Pick out every line of the entries below where "Task" occurs, and copy those lines.

# Data to use:
________

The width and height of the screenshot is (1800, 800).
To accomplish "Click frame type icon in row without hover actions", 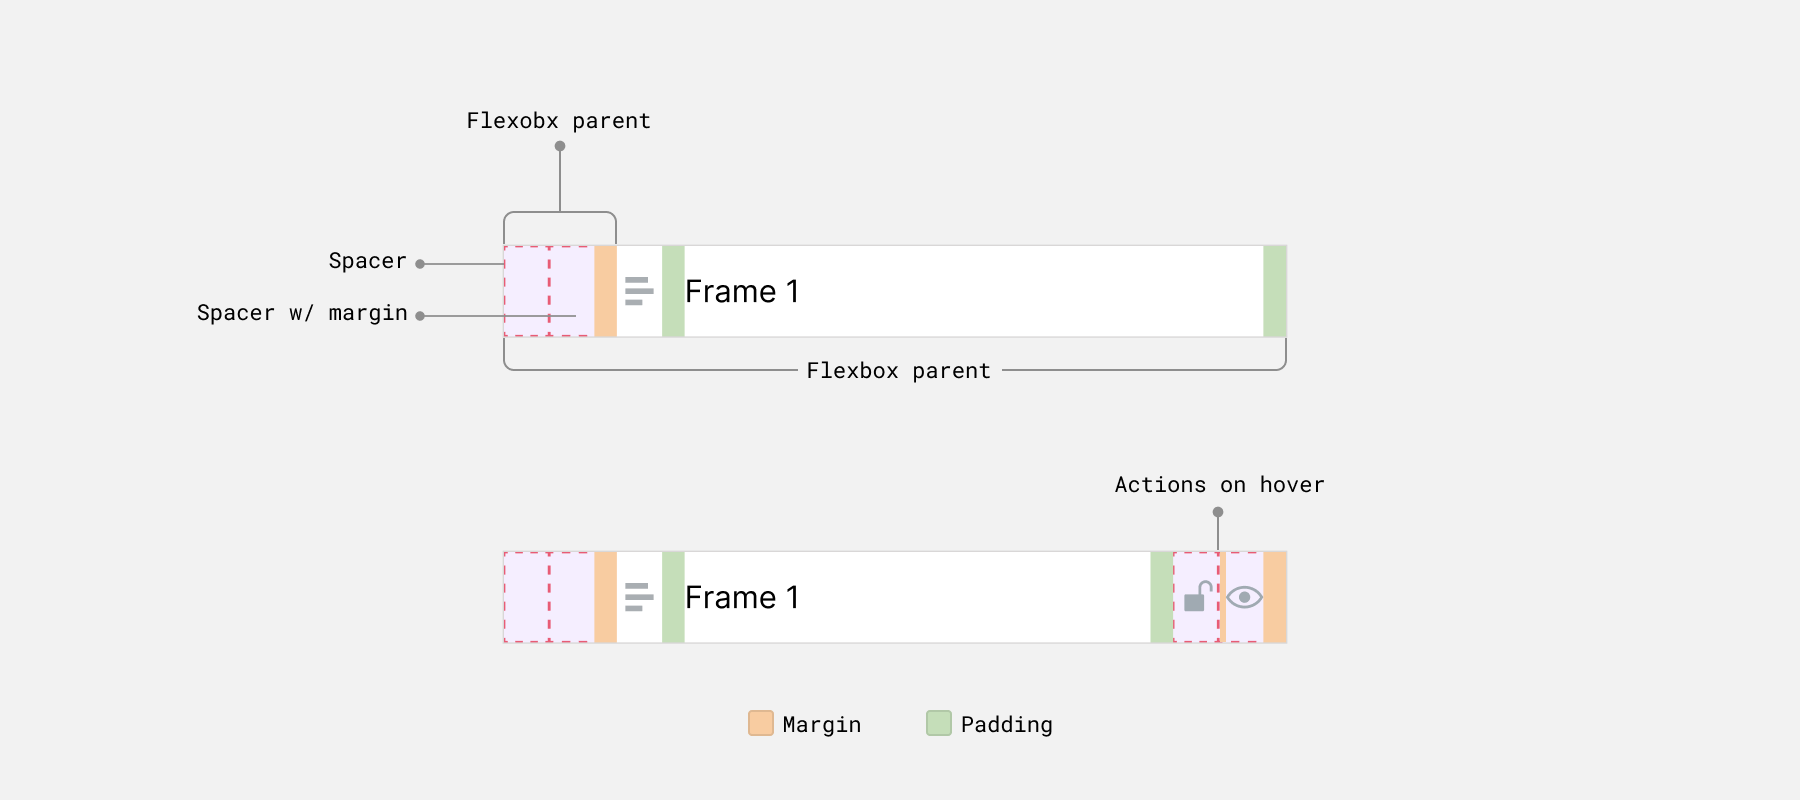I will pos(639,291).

________

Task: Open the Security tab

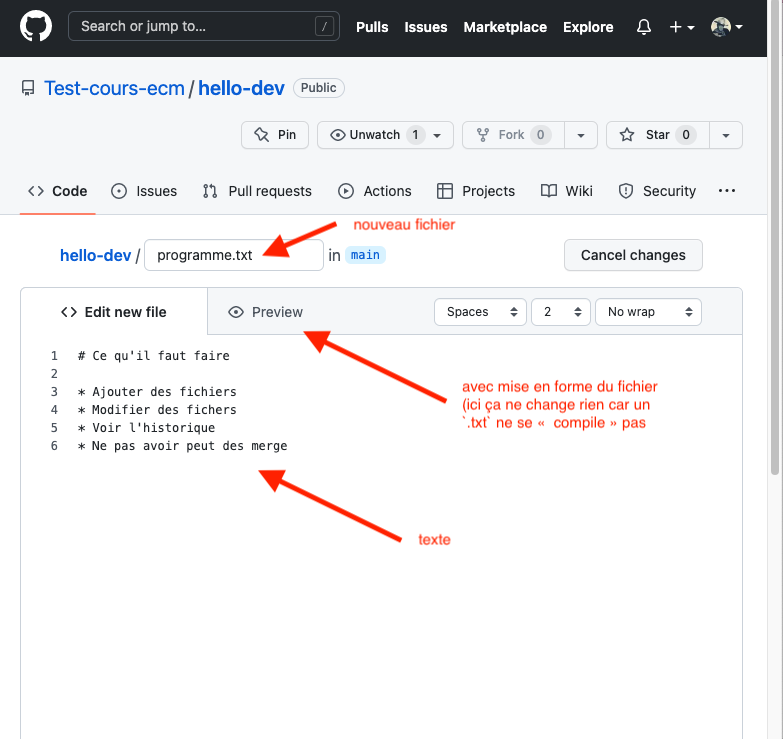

________

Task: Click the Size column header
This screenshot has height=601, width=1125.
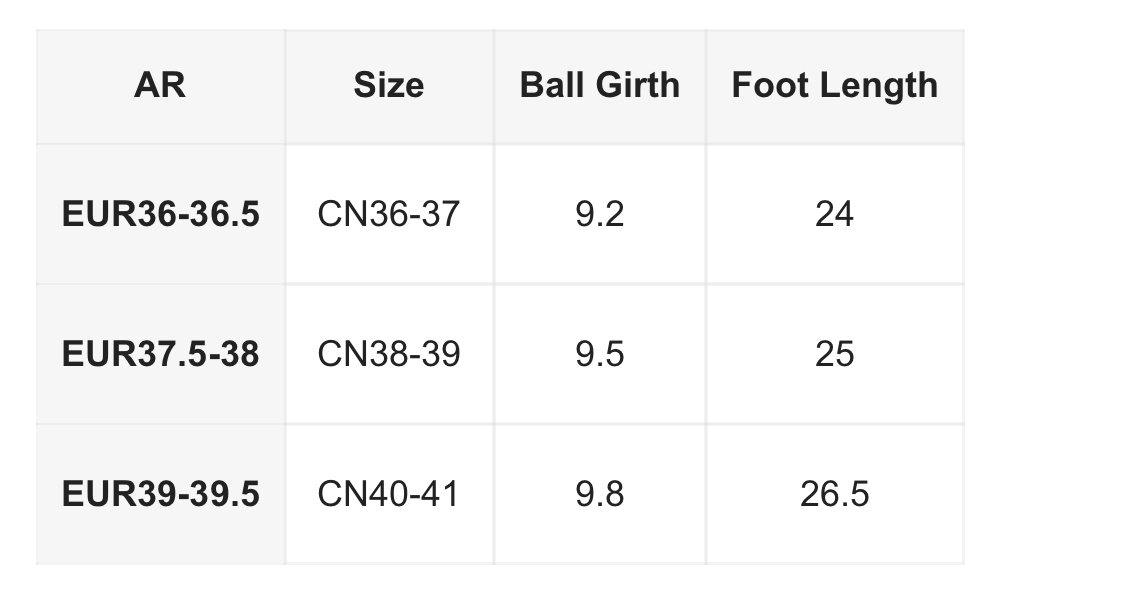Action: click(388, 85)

________

# Completed exercise:
Task: Open the Security tab
Task: Click the Size column header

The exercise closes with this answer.